> **Data listing**
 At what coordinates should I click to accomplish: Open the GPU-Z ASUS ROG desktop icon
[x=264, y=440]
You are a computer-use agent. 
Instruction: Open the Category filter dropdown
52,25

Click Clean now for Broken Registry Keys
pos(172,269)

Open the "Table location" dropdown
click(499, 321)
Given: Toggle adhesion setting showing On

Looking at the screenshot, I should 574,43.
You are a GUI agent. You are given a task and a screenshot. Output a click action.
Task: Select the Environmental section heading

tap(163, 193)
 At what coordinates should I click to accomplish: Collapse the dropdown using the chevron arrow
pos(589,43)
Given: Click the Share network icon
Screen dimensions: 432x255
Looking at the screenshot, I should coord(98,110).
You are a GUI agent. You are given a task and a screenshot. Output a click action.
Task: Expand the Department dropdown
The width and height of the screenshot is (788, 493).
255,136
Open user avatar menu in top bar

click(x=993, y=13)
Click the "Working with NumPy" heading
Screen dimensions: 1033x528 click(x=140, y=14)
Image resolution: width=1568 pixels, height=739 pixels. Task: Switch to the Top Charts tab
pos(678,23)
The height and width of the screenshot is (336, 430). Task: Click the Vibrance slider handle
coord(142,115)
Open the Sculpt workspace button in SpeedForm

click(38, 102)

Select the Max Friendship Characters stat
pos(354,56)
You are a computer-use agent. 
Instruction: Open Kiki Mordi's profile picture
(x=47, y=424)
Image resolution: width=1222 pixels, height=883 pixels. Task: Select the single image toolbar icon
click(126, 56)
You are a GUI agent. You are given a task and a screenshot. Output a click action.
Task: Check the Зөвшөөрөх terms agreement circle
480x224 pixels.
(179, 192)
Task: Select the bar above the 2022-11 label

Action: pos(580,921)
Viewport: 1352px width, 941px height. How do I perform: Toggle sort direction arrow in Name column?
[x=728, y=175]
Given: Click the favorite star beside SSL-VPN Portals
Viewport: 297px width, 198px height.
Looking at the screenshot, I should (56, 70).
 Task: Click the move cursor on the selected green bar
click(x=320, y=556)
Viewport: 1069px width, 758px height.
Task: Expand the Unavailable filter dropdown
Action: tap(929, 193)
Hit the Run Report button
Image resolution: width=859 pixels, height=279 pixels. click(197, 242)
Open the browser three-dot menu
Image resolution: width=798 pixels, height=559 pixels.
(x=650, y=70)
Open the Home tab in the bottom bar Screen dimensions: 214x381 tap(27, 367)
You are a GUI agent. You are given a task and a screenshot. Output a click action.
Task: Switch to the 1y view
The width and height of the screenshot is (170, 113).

> **Aim of the exercise**
Output each record above exactly, omitting nothing.

> **Worked solution**
 At what coordinates should I click to accomplish: Open the GPU-Z ASUS ROG desktop icon
[x=264, y=440]
You are a computer-use agent. 
Instruction: Open the Category filter dropdown
52,25

Click Clean now for Broken Registry Keys
pos(172,269)

Open the "Table location" dropdown
click(499, 321)
Given: Toggle adhesion setting showing On

Looking at the screenshot, I should 574,43.
You are a GUI agent. You are given a task and a screenshot. Output a click action.
Task: Select the Environmental section heading

tap(163, 193)
 At what coordinates should I click to accomplish: Collapse the dropdown using the chevron arrow
pos(589,43)
Given: Click the Share network icon
Screen dimensions: 432x255
Looking at the screenshot, I should coord(98,110).
You are a GUI agent. You are given a task and a screenshot. Output a click action.
Task: Expand the Department dropdown
The width and height of the screenshot is (788, 493).
255,136
Open user avatar menu in top bar

click(x=993, y=13)
Click the "Working with NumPy" heading
Screen dimensions: 1033x528 click(x=140, y=14)
Image resolution: width=1568 pixels, height=739 pixels. Task: Switch to the Top Charts tab
pos(678,23)
The height and width of the screenshot is (336, 430). Task: Click the Vibrance slider handle
coord(142,115)
Open the Sculpt workspace button in SpeedForm

click(38, 102)

Select the Max Friendship Characters stat
pos(354,56)
You are a computer-use agent. 
Instruction: Open Kiki Mordi's profile picture
(x=47, y=424)
Image resolution: width=1222 pixels, height=883 pixels. Task: Select the single image toolbar icon
click(126, 56)
You are a GUI agent. You are given a task and a screenshot. Output a click action.
Task: Check the Зөвшөөрөх terms agreement circle
480x224 pixels.
(179, 192)
Task: Select the bar above the 2022-11 label

Action: pos(580,921)
Viewport: 1352px width, 941px height. How do I perform: Toggle sort direction arrow in Name column?
[x=728, y=175]
Given: Click the favorite star beside SSL-VPN Portals
Viewport: 297px width, 198px height.
Looking at the screenshot, I should (56, 70).
 Task: Click the move cursor on the selected green bar
click(x=320, y=556)
Viewport: 1069px width, 758px height.
Task: Expand the Unavailable filter dropdown
Action: tap(929, 193)
Hit the Run Report button
Image resolution: width=859 pixels, height=279 pixels. click(197, 242)
Open the browser three-dot menu
Image resolution: width=798 pixels, height=559 pixels.
(x=650, y=70)
Open the Home tab in the bottom bar Screen dimensions: 214x381 tap(27, 367)
You are a GUI agent. You are given a task and a screenshot. Output a click action.
Task: Switch to the 1y view
The width and height of the screenshot is (170, 113).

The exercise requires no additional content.